Problem details:
Extract each line of the rows below that contains the string "tweet", treating uppercase and lowercase letters as different.

— start Rows —

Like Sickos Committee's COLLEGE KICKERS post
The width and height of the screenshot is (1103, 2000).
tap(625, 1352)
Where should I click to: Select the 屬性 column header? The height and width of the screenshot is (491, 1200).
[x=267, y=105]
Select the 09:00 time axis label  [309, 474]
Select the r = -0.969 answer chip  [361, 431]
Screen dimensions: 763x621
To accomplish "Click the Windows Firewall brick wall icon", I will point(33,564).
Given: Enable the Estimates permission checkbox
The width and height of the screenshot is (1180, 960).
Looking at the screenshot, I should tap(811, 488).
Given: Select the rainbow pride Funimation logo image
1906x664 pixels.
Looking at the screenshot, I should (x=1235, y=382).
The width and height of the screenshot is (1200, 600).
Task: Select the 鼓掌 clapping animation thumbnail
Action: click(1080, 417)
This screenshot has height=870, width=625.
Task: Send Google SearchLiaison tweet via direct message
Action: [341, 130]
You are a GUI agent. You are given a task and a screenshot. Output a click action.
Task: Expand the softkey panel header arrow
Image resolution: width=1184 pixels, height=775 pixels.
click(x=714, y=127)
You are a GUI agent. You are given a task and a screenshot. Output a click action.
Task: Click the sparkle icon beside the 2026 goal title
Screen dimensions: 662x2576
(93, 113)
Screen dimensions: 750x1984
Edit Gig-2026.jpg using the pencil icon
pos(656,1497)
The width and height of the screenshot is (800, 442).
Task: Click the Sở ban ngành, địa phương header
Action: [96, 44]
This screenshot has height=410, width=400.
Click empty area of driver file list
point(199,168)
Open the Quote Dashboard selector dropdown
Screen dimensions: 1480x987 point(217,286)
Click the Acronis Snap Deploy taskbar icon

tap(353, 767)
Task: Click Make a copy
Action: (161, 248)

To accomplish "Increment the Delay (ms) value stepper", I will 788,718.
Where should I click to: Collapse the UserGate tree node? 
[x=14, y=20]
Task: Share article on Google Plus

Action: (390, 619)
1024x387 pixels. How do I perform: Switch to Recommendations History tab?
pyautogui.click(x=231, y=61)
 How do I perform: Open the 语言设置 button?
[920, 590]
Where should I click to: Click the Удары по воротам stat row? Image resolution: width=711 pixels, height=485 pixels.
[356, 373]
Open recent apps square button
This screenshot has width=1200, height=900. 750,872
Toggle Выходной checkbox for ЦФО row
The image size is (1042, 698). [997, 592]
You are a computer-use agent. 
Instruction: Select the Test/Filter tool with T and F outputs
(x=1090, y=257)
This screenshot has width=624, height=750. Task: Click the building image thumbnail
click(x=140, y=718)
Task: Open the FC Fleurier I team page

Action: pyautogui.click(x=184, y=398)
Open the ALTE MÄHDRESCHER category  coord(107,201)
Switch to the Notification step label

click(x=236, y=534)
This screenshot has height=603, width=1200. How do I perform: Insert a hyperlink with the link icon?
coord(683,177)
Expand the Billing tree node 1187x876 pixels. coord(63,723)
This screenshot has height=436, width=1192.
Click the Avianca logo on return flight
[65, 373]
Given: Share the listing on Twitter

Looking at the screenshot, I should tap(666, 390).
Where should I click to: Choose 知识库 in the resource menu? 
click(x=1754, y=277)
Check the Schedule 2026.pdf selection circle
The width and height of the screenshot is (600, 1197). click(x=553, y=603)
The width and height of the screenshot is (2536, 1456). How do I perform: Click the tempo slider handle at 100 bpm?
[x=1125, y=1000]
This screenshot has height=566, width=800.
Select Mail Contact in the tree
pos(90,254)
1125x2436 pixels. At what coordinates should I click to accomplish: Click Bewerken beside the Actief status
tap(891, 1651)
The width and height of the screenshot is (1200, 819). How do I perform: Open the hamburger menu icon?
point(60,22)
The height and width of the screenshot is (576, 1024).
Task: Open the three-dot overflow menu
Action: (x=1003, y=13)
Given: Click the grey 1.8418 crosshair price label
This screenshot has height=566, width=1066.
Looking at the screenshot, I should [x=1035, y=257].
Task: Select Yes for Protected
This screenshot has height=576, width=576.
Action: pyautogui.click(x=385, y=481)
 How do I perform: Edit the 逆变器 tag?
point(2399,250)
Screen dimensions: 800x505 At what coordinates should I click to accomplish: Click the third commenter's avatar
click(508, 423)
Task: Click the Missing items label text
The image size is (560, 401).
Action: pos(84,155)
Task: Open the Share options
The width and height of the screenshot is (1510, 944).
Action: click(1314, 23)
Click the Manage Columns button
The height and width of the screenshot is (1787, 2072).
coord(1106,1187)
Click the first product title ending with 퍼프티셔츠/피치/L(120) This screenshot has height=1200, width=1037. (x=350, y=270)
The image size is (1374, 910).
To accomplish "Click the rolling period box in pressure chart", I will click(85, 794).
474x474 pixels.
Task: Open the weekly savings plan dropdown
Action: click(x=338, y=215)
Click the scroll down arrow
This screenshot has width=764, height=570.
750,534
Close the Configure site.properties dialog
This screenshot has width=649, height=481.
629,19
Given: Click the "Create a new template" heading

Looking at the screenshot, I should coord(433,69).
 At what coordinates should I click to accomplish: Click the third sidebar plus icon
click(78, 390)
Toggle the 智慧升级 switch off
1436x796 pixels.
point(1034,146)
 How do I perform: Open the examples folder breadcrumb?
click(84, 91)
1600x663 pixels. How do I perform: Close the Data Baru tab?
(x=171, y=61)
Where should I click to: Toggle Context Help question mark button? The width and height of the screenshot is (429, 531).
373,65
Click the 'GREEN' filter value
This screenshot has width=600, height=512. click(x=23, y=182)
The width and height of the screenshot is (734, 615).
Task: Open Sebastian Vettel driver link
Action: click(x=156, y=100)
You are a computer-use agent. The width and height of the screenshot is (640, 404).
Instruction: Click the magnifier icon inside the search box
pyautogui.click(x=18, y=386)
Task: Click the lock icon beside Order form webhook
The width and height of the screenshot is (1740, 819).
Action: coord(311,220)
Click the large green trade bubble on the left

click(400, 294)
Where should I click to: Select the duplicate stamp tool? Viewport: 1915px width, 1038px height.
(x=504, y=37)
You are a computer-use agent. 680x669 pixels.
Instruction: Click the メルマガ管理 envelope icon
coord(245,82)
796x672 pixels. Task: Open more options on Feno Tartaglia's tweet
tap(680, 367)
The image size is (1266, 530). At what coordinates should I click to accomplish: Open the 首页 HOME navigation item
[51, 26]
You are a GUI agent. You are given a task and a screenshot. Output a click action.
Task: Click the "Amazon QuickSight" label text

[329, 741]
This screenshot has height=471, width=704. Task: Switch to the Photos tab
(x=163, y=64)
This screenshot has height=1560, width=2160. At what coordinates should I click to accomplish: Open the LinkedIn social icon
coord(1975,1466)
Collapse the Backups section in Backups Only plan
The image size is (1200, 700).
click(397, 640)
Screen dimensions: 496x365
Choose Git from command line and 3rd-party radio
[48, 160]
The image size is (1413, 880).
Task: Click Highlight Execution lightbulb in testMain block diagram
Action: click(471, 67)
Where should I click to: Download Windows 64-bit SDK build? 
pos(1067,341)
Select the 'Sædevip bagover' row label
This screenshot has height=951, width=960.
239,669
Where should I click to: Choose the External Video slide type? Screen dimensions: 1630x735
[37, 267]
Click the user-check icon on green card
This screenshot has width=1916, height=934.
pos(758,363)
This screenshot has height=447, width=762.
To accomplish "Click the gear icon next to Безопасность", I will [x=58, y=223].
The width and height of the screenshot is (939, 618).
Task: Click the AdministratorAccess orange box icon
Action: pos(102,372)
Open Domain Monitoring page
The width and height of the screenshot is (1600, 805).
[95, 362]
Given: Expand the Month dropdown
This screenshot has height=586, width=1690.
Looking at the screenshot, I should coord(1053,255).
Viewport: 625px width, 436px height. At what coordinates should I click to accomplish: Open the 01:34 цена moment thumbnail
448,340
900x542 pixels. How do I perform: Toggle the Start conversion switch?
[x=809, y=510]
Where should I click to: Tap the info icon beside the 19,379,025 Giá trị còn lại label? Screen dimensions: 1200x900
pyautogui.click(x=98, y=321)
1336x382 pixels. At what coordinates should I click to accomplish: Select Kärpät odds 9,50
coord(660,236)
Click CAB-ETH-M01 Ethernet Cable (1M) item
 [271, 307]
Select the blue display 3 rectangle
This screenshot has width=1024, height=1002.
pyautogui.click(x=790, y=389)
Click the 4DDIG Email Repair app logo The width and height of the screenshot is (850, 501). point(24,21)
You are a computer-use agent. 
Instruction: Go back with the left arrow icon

— end Rows —

Final result:
Task: Send Google SearchLiaison tweet via direct message
796x672 pixels. Task: Open more options on Feno Tartaglia's tweet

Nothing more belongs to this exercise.